Version 0.9, January 25, 2011
Albert Graef <Dr.Graef@t-online.de>
pure-gtk is a collection of bindings to use the GTK+ GUI toolkit version 2.x with Pure, see http://www.gtk.org. The bindings include the gtk (+gdk), glib, atk, cairo and pango libraries, each in their own Pure module.
At present these are just straight 1-1 wrappers of the C libraries, created with pure-gen. So they still lack some convenience, but they are perfectly usable already, and a higher-level API for accessing all the functionality will hopefully become available in time. In fact you can help make that happen. :) So please let me know if you’d like to give a helping hand in improving pure-gtk.
Copyright (c) 2008-2011 by Albert Graef.
pure-gtk is free software: you can redistribute it and/or modify it under the terms of the GNU Lesser General Public License as published by the Free Software Foundation, either version 3 of the License, or (at your option) any later version.
pure-gtk is distributed in the hope that it will be useful, but WITHOUT ANY WARRANTY; without even the implied warranty of MERCHANTABILITY or FITNESS FOR A PARTICULAR PURPOSE. See the GNU Lesser General Public License for more details.
You should have received a copy of the GNU Lesser General Public License along with this program. If not, see <http://www.gnu.org/licenses/>.
You can get the latest source from http://pure-lang.googlecode.com/files/pure-gtk-0.9.tar.gz.
For Windows users, a ready-made package in msi format is available from http://pure-lang.googlecode.com/files/pure-gtk-0.9.msi. (This is a big package which also includes GTK+ 2.16.4 and all other required libraries. You should install this package into the same directory as Pure.)

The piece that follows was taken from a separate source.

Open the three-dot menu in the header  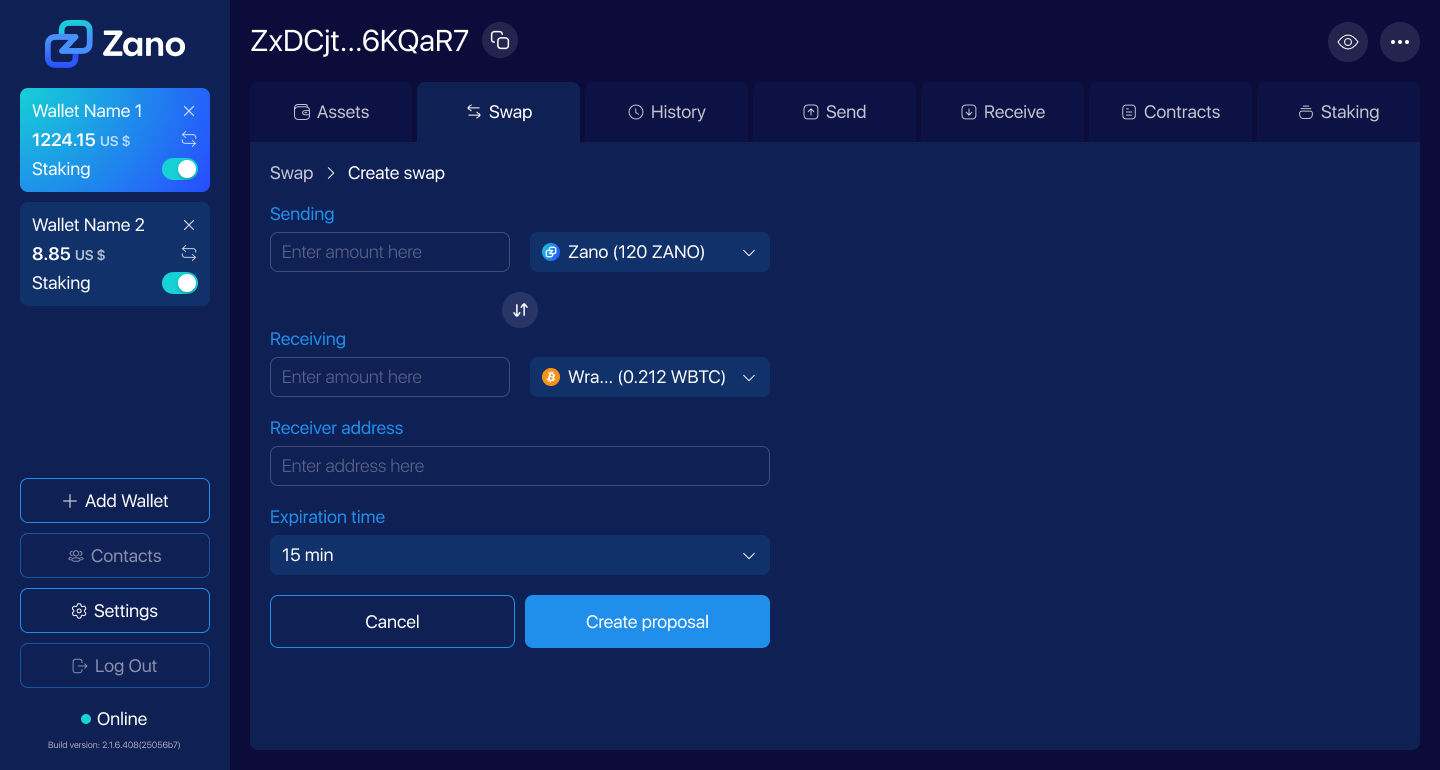coord(1400,42)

To install from source, do the usual make && sudo make install (see the Makefile for further options). This needs Pure and the GTK header files and libraries.

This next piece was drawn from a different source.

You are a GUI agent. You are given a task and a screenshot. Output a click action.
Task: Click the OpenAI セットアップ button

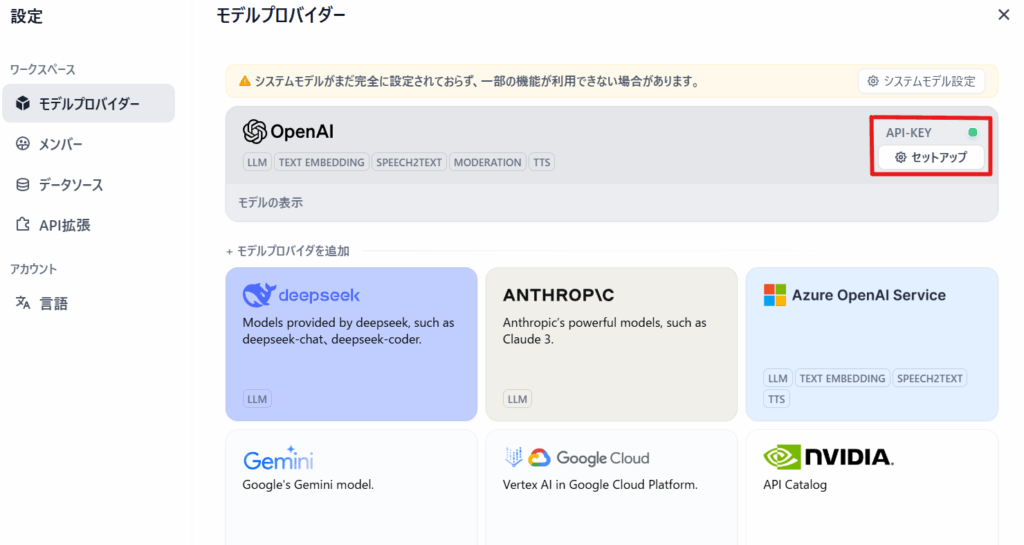931,157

NOTE: The source release was prepared with GTK+ 2.14.4 on SUSE 11.1. If you’re seeing a lot of warnings or even compilation errors when running make, your GTK headers are probably much different from these. In that case you should run make generate to regenerate the bindings; for this you also need to have pure-gen installed. (If you already have pure-gen then it’s a good idea to do this anyway.)
See examples/hello.pure for a basic example. The files uiexample.pure and uiexample.glade show how to run a GUI created with the Glade-3 interface builder. This needs a recent version of the GtkBuilder API to work. (If you’re still running Glade-2 and an older GTK+ version, you might want to use the older libglade interface instead. Support for that is in the Makefile, but it’s not enabled by default.) NOTE: The examples start up much faster when they are compiled to native executables. To do this, just run make examples after make. (Be patient, this takes a while.)